As media companies clamor for readers on Facebook, Instagram and Snapchat, Twitter is losing the attention battle, reports Lucia Moses. Publishers are waking up to the fact that Twitter doesn’t have the audience scale, visual storytelling tools and ad products that the others do. For new media companies in particular, Twitter is a side job, said Paul Berry, CEO of RebelMouse.
“It used to be one person on Facebook, one person on Twitter,” he said. “Now it’s three people on Facebook and half a person on Twitter.”
Snapchat has its doubts
Not everything Snapchat touches turns to gold.

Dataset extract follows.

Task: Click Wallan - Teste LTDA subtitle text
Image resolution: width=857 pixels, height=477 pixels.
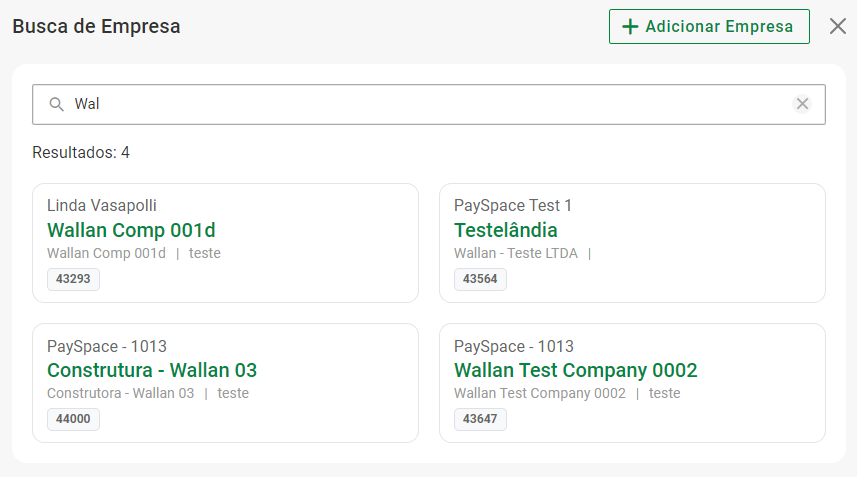Action: coord(516,253)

Senior reporter Sahil Patel looks at issues advertisers have with Snapchat Live Stories, which were an early ad opportunity on the messaging platform. The bottom line: Live Stories aren’t getting as much user attention as they used to, which could mean a much bigger issue in the run-up to the expected Snapchat IPO next year. Patel explained in Digiday Deep Dive, our mini-podcast on big issues of the week.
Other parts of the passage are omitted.